Data from: Genetic connectivity among swarming sites in the wide ranging and recently declining little brown bat (Myotis lucifugus)
Burns, Lynne E.; Frasier, Timothy R.; Broders, Hugh G. (2015), Data from: Genetic connectivity among swarming sites in the wide ranging and recently declining little brown bat (Myotis lucifugus), Dryad, Dataset, https://doi.org/10.5061/dryad.hs37s
Characterizing movement dynamics and spatial aspects of gene flow within a species permits inference on population structuring. As patterns of structuring are products of historical and current demographics and gene flow, assessment of structure through time can yield an understanding of evolutionary dynamics acting on populations that are necessary to inform management. Recent dramatic population declines in hibernating bats in eastern North America from white-nose syndrome have prompted the need for information on movement dynamics for multiple bat species. We characterized population genetic structure of the little brown bat, Myotis lucifugus, at swarming sites in southeastern Canada using 9 nuclear microsatellites and a 292-bp region of the mitochondrial genome. Analyses of FST, ΦST, and Bayesian clustering (STRUCTURE) found weak levels of genetic structure among swarming sites for the nuclear and mitochondrial genome (Global FST = 0.001, P < 0.05, Global ΦST = 0.045, P < 0.01, STRUCTURE K = 1) suggesting high contemporary gene flow. Hierarchical AMOVA also suggests little structuring at a regional (provincial) level. Metrics of nuclear genetic structure were not found to differ between males and females suggesting weak asymmetries in gene flow between the sexes.

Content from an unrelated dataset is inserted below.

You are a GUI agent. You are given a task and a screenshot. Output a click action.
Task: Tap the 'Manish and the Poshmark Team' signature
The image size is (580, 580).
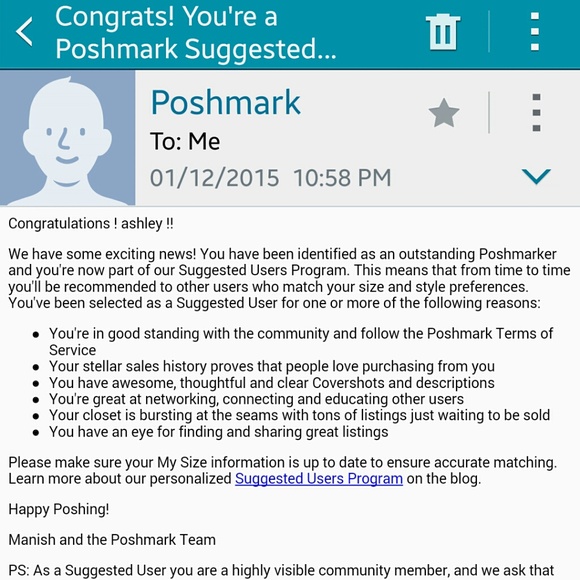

However, a greater degree of mitochondrial structuring does support male-biased dispersal long term. Demographic analyses were consistent with past population growth and suggest a population expansion occurred from approximately 1250 to 12,500 BP, following Pleistocene deglaciation in the region. Our study suggests high gene flow and thus a high degree of connectivity among bats that visit swarming sites whereby mainland areas of the region may be best considered as one large gene pool for management and conservation.